After putting several rakes of wagons on this site, and having highlighted the couplings on several. I thought I had better explain  how and why I use this system. I must emphasise that this system is for ‘fixed rakes’ only.

Firstly, on my garage layout (not on this site yet) the fiddle yard is very short of space. I calculated that in some of the smaller sidings, if I could save space between the wagons, I could have longer (more prototypical) rake lengths. If you go back to what I call ‘pre-modern’ tension lock couplings, the likes of Lima, Hornby  and Mainline, without being unkind, they were enormous. To say they look anywhere near prototypical distance apart is a joke!

The first thing I did was to lay down some rules:-

The fixed coupling must negotiate  3rd radius curves – to make sure they did all couplings would be tested on 2nd radius curves to ensure OK.

The distance between wagons must be reduced dramatically – priority would be four-wheel wagons of all wheel bases.

The original chassis must be used – no expensive modifications.

The new system must be discreet and much less obtrusive.

I also wanted to have representations of Vacuum Brakes, Air Brakes, Coupling Hooks and 3 link couplings/instanter couplings.

The first wagon would have a modern tension lock on one end to couple to the locomotive. This could be modified to decrease the gap. All the loco’s I use on my garage layout have a detailed buffer beam at one end and tension lock at the other.

The rear wagon would have a prototypical coupling, Screw, 3 Link or Instanter. A tail lamp and pipes would also be fitted.

I would also number the wagons (underneath) so that would always be assembled in the right order.

Now the work started, I did trials with various ideas. I won’t go through these as most were total failures! I would also say that whatever I came up with looked like a small tension lock hook, a Spratt and Winkle or a Dingham’s hook. I concluded I was trying to ‘re-invent the wheel’. Common sense prevailed and my final choice was ‘Spratt and Winkle 3mm couplings for 4mm stock. Yes I did try 2mm Spratt and Winkle’s on some small wheelbase wagons, VEA’s I think, but you have to lengthen the loop to fit, this defeated the object. The one final thing I needed to do was to pick a standard wire for the loops. I tried various thickness and settled on ‘Gibsons .7’.

I later moved on to bogie wagons.
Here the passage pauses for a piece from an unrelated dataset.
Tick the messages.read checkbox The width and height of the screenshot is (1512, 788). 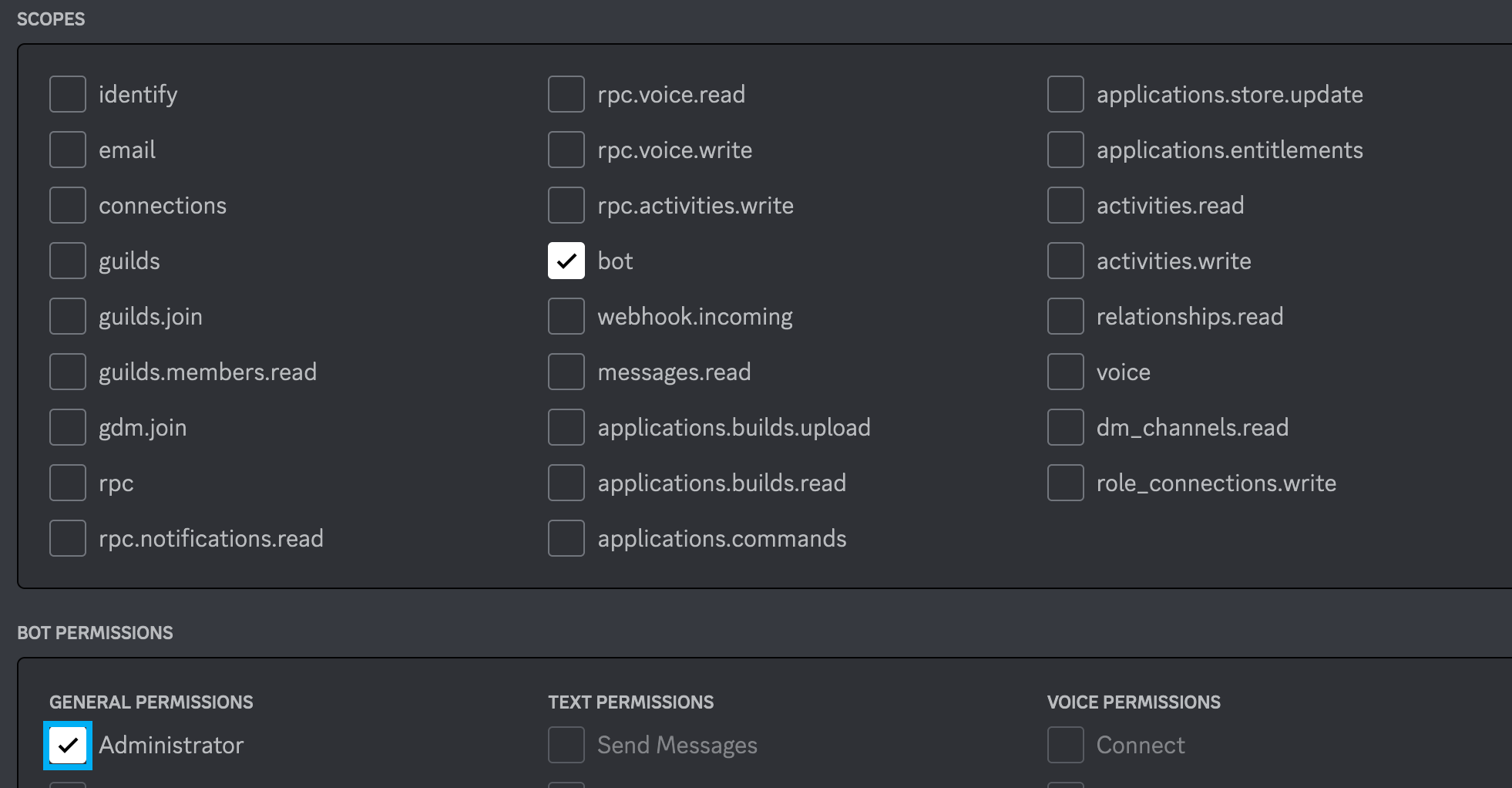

These very much depend on the length of the wagon, the shorter ones can go on the buffer beams as per the four wheelers, but the longer ones need to be attached to the bogies. Please note I do not use this system on coaches as there are better solutions for them.

I also ‘chemically blacken’ both the Spratt & Winkle’s and the Brass Wire, giving them a good clean first.

There is no reason why you should not add a ‘working’ Spratt and Winkle into a rake so that it can be split for shunting.